Data analytics

Part 2: Methods of data analytics, and ethical issues in data analysis

This is the second of two articles about data analytics. The first article looked at different types of data analytics; this article looks at methods of analytics which can help to identify patterns and trends in different types of data.

This article also highlights the potential ethical issues around capturing and analysing personal information, and the need for organisations to behave ethically when doing so.

Methods of data analytics

In this second article about data analytics, we look at the methods of analytics which organisations could use to help identify patterns and trends in data. 

In the first article, we mentioned that, in order to investigate the root cause of trends (in diagnostic analytics), organisations may need to examine a wide range of data sources, including non-financial data as well as financial. This article now looks at some of those non-financial data sources.  

One of the defining characteristics of big data is that it comes from a great variety of sources, both internal and external, and structured and unstructured. The variety of types of data requires distinct processing capabilities and specialist algorithms in analysing them. However, such analysis could help organisations identify performance issues or trends which they would historically not have been able to identify.

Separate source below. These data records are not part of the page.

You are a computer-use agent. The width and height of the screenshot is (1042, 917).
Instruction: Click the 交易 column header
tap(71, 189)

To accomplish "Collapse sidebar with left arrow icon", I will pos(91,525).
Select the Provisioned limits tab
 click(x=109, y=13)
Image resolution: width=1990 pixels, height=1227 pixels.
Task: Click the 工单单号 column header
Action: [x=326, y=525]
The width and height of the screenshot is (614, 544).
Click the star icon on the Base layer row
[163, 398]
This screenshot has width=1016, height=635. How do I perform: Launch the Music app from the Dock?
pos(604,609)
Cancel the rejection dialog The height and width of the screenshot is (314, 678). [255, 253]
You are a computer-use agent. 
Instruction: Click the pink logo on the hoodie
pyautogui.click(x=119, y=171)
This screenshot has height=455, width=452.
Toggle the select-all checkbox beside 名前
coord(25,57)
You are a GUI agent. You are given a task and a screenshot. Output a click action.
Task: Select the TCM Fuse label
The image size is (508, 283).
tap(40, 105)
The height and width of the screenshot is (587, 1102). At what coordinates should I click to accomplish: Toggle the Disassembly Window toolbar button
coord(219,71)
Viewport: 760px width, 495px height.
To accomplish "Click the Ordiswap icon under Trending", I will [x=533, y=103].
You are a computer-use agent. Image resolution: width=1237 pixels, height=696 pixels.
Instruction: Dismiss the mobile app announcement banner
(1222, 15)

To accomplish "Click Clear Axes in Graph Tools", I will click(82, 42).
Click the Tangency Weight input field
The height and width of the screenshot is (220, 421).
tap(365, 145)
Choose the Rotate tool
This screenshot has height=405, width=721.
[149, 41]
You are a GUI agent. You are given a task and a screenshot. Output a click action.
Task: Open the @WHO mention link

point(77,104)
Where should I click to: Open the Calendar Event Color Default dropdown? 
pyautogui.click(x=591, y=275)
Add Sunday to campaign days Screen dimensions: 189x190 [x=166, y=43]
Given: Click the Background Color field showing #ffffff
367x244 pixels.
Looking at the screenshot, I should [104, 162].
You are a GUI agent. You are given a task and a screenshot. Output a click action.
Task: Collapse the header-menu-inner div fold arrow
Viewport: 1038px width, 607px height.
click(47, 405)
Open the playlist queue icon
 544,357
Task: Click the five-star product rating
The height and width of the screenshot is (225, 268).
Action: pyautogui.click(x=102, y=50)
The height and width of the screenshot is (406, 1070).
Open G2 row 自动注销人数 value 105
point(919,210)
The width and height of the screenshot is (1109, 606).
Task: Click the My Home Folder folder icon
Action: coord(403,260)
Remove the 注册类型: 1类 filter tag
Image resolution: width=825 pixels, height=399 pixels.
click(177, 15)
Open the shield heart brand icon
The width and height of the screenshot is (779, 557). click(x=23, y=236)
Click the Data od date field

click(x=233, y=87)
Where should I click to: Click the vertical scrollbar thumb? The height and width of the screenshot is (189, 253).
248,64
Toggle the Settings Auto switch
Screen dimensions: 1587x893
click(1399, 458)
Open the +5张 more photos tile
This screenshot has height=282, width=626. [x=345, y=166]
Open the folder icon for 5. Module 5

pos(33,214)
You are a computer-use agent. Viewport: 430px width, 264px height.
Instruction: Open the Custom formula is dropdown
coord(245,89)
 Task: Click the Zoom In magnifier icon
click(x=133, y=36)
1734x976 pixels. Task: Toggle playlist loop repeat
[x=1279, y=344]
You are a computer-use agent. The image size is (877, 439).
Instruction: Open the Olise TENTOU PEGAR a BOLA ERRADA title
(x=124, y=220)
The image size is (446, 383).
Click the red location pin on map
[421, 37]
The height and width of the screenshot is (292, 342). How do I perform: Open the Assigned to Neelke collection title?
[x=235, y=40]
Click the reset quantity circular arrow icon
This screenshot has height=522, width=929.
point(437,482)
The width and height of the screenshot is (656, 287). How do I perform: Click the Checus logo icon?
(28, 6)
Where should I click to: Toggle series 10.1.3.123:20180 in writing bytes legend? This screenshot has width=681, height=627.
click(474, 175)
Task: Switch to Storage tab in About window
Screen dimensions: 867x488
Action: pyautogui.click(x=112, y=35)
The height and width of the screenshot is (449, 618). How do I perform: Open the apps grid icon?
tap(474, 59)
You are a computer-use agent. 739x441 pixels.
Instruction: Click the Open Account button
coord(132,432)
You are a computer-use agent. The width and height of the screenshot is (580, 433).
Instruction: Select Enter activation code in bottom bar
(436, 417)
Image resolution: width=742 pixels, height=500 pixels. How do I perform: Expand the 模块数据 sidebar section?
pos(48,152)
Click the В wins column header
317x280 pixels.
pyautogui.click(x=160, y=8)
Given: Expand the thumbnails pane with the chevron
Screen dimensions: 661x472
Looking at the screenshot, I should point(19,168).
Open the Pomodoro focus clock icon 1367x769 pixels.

The APM syllabus mentions the following methods of data analytics, and you could be required to discuss how they could be used in helping an organisation understand and manage performance:  

  • Text (eg emails; social media posts)
  • Image
  • Video
  • Voice (eg customers conversations with a customer support centre)
  • Sentiment analysis  

Note: Sentiment analysis can be used within text analytics and voice analytics, so it will be discussed in the context of each of them. However, we will now consider the other four methods of data analytics in turn.  

Text analytics

Text analytics involves large volumes of text (like emails, social media posts, customer support tickets) being translated into quantitative data to uncover trends or insights in the text.

Having tagged responses (according to the key words in them, and whether their tone is positive, neutral, or negative), text analytics can uncover patterns and insights across a dataset and create charts or reports to display the results.

For example, text analytics tools can be used to identify the main topics or issues being discussed in product reviews (‘topic detection’), or to identify people’s attitudes to a brand or product on social media (‘sentiment analysis’).

Sentiment analysis is a natural language processing technique used to determine whether data is positive, negative, or neutral. Sentiment analysis is often performed on textual data, and by tracking the tone, intent, and emotion behind messages it can reveal how positive or negative customers feel about a business, its products and services, or what customers feel about a business’ competitors, and their products and services.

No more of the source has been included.